My strategy is to basically prove that $$\frac{\partial^2 f}{\partial x\partial y}-\frac{\partial^2 f}{\partial x\partial y}$$ should be equal to $0$. What I did was that I performed a change of variables- let $m=x+y$ and $n=x-y$. Then clearly ${x=\frac{m+n}{2}}$ and $y=\frac{m-n}{2}$. I now found the difference $$\frac{\partial^2 f}{\partial m\partial n}-\frac{\partial^2 f}{\partial n\partial m}$$ As $$\frac{\partial f}{\partial m}=\frac{1}{2}\left(\frac{\partial f}{\partial x}+\frac{\partial f}{\partial y}\right)$$ and $$\frac{\partial f}{\partial n}=\frac{1}{2}\left(\frac{\partial f}{\partial x}-\frac{\partial f}{\partial y}\right)$$ we see that $$\frac{\partial^2 f}{\partial m\partial n}-\frac{\partial^2 f}{\partial n\partial m}=\frac{1}{2}\left(\frac{\partial^2 f}{\partial x\partial y}-\frac{\partial^2 f}{\partial y\partial x}\right)$$
My aim would then be this: To prove that $$\frac{\partial^2 f}{\partial m\partial n}-\frac{\partial^2 f}{\partial n\partial m}=\left(\frac{\partial^2 f}{\partial x\partial y}-\frac{\partial^2 f}{\partial y\partial x}\right)$$ Clearly this is only possible if $\left(\frac{\partial^2 f}{\partial x\partial y}-\frac{\partial^2 f}{\partial y\partial x}\right)=0$, as $\frac{1}{2}\left(\frac{\partial^2 f}{\partial x\partial y}-\frac{\partial^2 f}{\partial y\partial x}\right)=\left(\frac{\partial^2 f}{\partial x\partial y}-\frac{\partial^2 f}{\partial y\partial x}\right)$ if and only if $\left(\frac{\partial^2 f}{\partial x\partial y}-\frac{\partial^2 f}{\partial y\partial x}\right)=0$.

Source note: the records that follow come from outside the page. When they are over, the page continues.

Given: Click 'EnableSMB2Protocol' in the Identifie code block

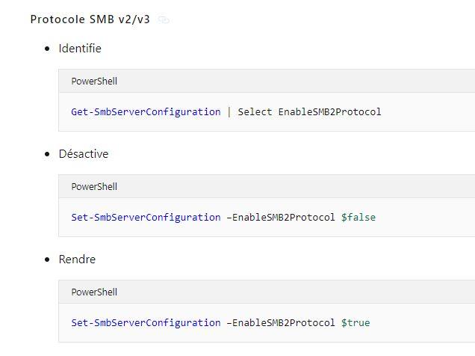Looking at the screenshot, I should [329, 112].
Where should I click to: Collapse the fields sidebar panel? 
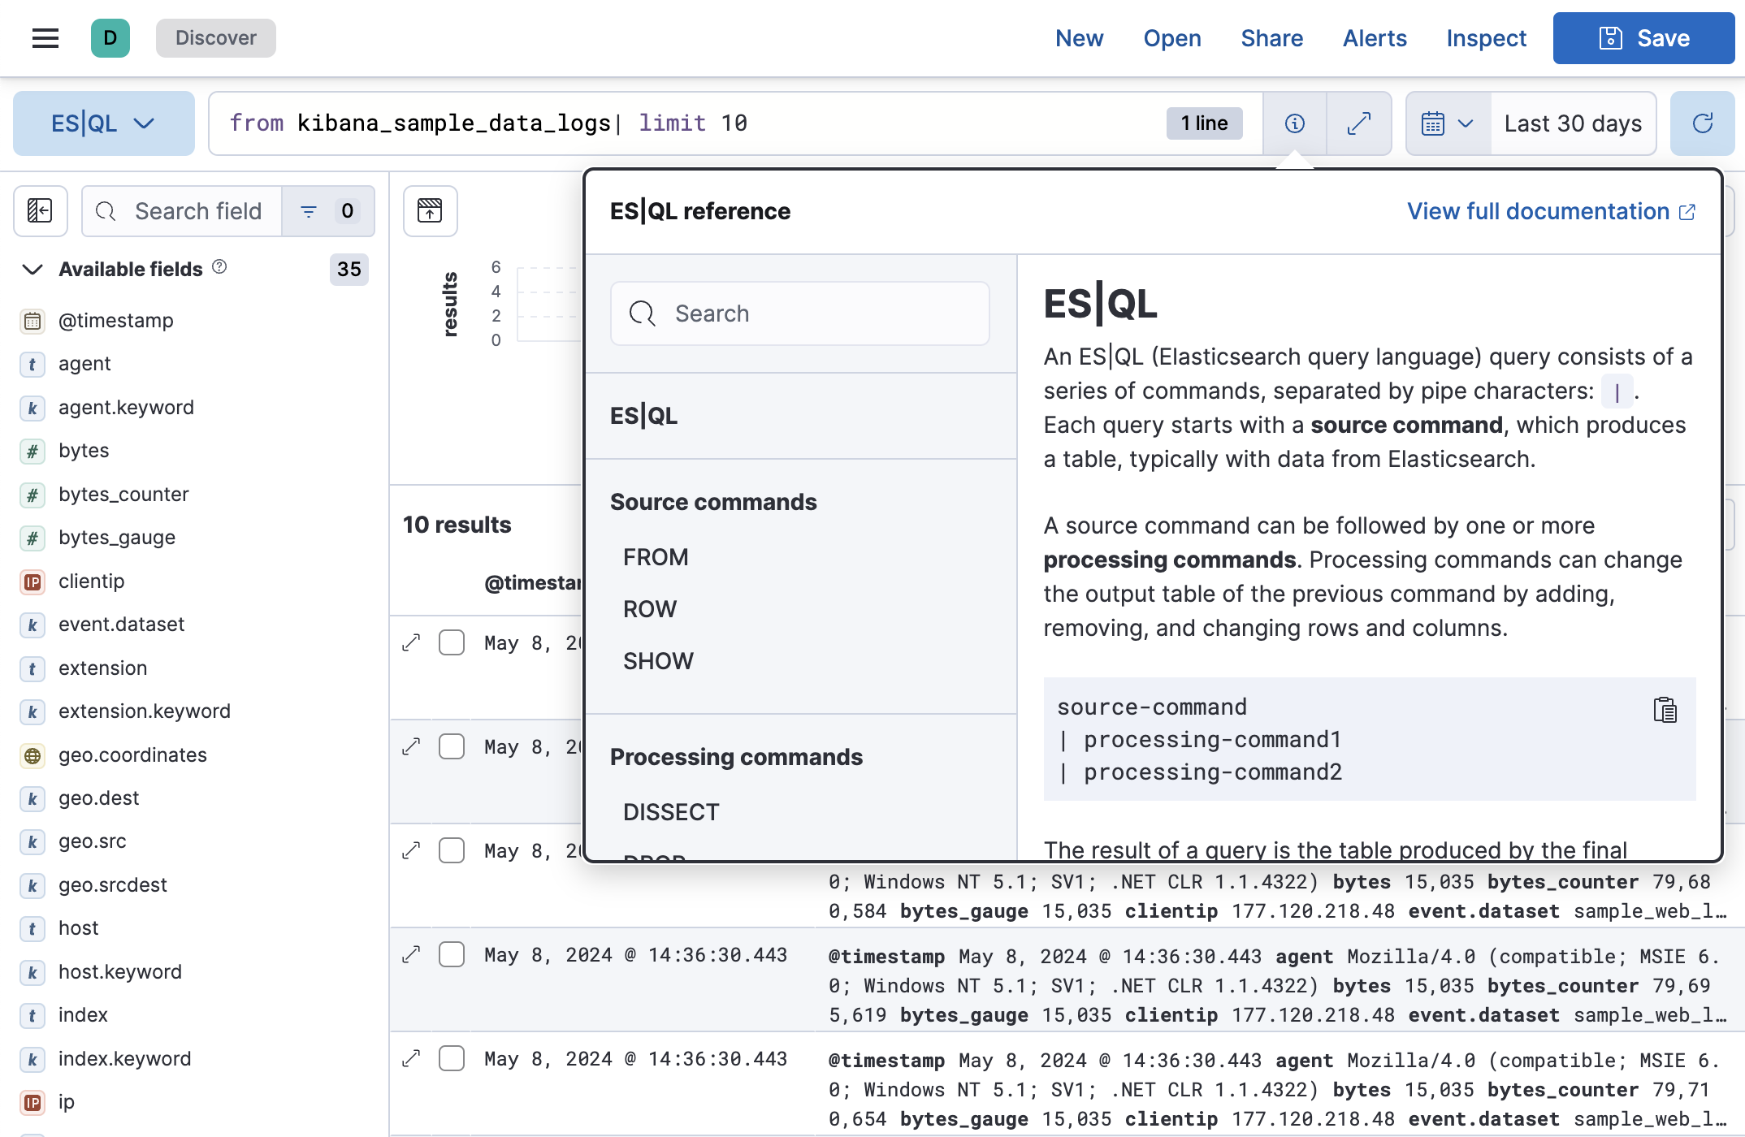[x=40, y=211]
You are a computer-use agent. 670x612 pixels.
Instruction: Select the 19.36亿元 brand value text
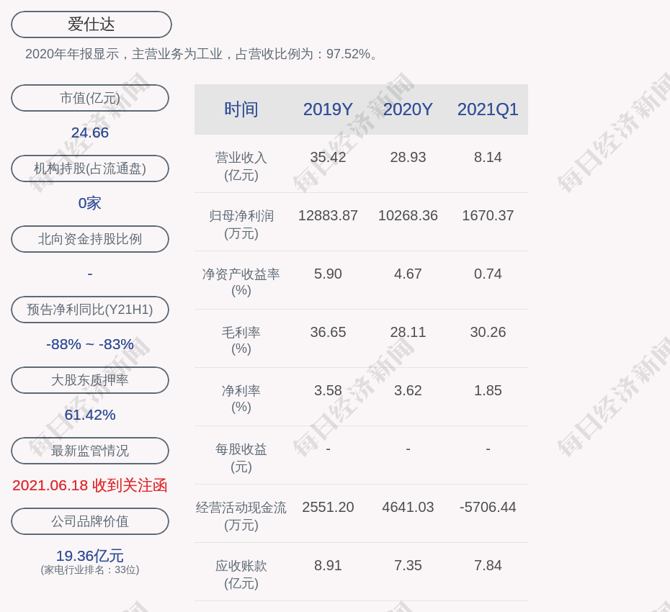pyautogui.click(x=90, y=556)
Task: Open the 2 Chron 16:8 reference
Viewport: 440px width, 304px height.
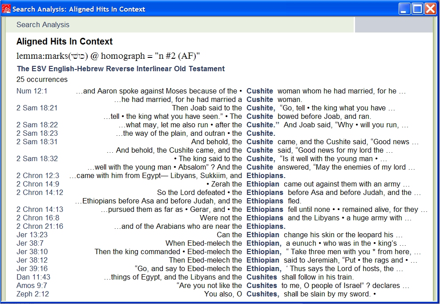Action: coord(38,218)
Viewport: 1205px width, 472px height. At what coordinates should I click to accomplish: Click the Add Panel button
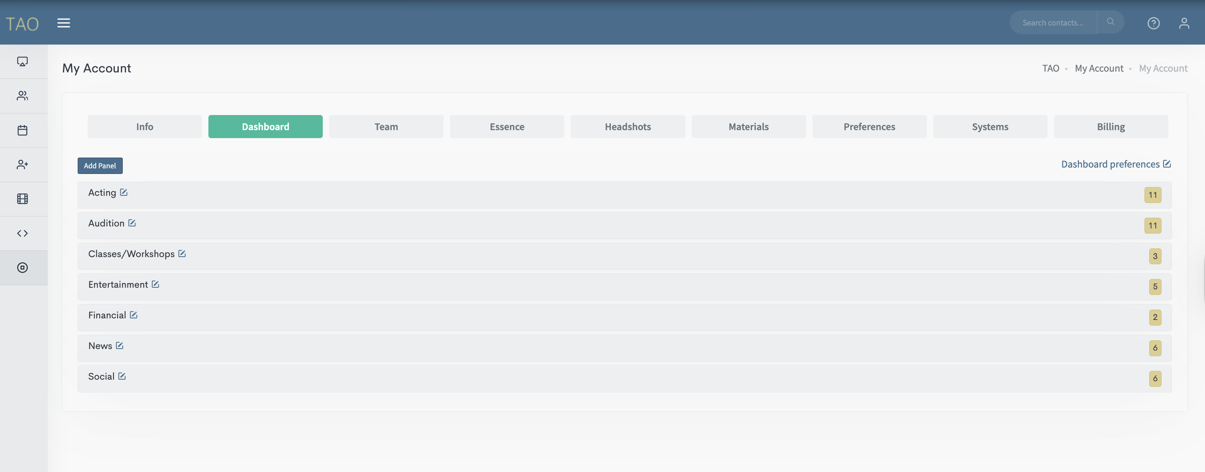tap(100, 166)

Is this a viable strategy? Does anyone know why $$\frac{\partial^2 f}{\partial m\partial n}-\frac{\partial^2 f}{\partial n\partial m}=\left(\frac{\partial^2 f}{\partial x\partial y}-\frac{\partial^2 f}{\partial y\partial x}\right)$$ without assuming the result we are trying to prove?